5 Moving Toward Our Inner Champion
So, where do we go from here? If our systemic critic works against us, then being mindful of our negative self-talk becomes crucial. A first step is simply noticing when that voice arises. You can ask: Is this mine to hold? Or is it something I was told I should carry? For some, levity helps—nicknaming the critic can take away its sting: -There’s Rudee, at it again-. Naming that voice allows us to reclaim our power.
A second step is to stay curious. Curiosity keeps us open to possibility. A helpful question might be: If I wouldn’t say this to my kin, why would I say it to myself?
From there, we can begin to amplify our inner champion—the voice that reminds us: You’ve been through hard things before; you can get through this too. It’s the voice that celebrates small wins, that says way to go after a job well done, or that greets the day with affirmations.
This connects with powerful Anishinaabe teachings, which remind us that healing begins with restoring balance. As the Anishnawbe Mushkiki Community Health and Wellness Centre explains, “Traditional Healing is the restoring of balance to the mind, body, spirit and emotions” (https://mushkiki.com/). Perfectionism and the inner critic often pull us out of alignment—overinvesting in one area at the expense of others, leaving us disconnected from our wholeness.
For me, this illustrates how perfectionism is not only exhausting but distorting. When we chase unattainable ideals, we lose sight of harmony. Leadership, too, requires us to widen our focus—valuing growth, reciprocity, and care alongside achievement.
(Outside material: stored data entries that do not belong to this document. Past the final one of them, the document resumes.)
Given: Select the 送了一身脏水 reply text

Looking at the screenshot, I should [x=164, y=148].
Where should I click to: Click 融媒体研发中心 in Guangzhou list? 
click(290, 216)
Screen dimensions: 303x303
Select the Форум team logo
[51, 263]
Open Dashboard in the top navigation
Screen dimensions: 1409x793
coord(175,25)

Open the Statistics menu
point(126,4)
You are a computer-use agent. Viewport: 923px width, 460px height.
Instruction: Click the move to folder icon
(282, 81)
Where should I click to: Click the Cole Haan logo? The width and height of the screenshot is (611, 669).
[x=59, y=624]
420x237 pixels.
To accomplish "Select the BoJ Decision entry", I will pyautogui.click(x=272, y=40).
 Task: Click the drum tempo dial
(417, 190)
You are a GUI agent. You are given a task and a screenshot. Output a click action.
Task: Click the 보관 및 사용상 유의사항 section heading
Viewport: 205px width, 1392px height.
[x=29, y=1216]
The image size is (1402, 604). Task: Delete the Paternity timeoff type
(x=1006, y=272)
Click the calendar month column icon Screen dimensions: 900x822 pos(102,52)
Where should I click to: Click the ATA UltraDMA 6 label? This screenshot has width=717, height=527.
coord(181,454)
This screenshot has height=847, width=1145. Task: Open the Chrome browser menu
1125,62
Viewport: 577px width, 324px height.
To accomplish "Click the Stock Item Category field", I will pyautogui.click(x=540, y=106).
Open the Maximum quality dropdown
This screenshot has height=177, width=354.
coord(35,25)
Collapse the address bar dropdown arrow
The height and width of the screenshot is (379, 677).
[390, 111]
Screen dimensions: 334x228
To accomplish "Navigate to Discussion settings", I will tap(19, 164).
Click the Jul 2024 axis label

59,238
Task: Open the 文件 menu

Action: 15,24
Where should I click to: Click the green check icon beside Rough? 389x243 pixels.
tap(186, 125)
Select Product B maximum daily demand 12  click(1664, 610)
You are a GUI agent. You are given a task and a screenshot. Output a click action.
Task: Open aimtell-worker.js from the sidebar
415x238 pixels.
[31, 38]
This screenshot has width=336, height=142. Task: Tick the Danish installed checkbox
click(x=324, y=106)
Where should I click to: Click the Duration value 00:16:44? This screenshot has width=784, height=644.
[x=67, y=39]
Moving toward our inner champion is not about chasing perfection, but about reclaiming balance, dignity, and collective strength. It reminds us we can aim high without burning out, honour our gifts without losing balance, and grow most when we embrace progress, reciprocity, and connection—outcomes no “perfect” achievement could surpass.
Ginny Clarke captures this well: the inner critic—especially when framed as impostor syndrome—is often rooted in systemic beliefs about worthiness (Clarke, 2025). By naming the experience and choosing not to believe the lie, we activate the inner champion: resilient, equitable, and authentic.
This reimagined ambition is not driven by perfection, but grounded in wisdom, rooted in belonging, and fuelled by progress. The inner champion leads with clarity and compassion—not exhaustion—and charts a path toward sustainable growth and community-centred achievement.
Final Thoughts
Perfectionism will always tempt us with the promise of control, but its cost is stagnation, exhaustion, and disconnection. Progress, by contrast, is imperfect, iterative, and shared—it invites collaboration, equity, and growth.
When leaders resist the pull of perfection, they not only free themselves but create cultures where others can take risks, learn, and contribute fully. This shift requires both practical strategies and a deeper reckoning with the systemic forces that demand more from some than from others. But it also opens the door to something richer: leadership rooted in clarity, compassion, and balance.
The truth is that we are already whole. By listening less to the critic—whether internal or systemic—and more to the inner champion, we reclaim the power to lead in ways that are sustainable, inclusive, and deeply human. In doing so, we discover that our greatest strength has never been perfection, but progress made together.
Bibliography
Clarke, G. (2023). Breaking Free from Limiting Beliefs: A Conscious Leader's Guide to Overcoming Fear and Anxiety. Retrieved from https://www.ginnyclarke.com/blog/breaking-free-from-limiting-beliefs
Clarke, G. (2025). What does it truly mean to set a standard of excellence in today's world? Retrieved from https://www.instagram.com/p/C4deRibrOUt/?hl=en
Covey, S. R. (2020). The 7 Habits of Highly Effective People: Simon & Schuster.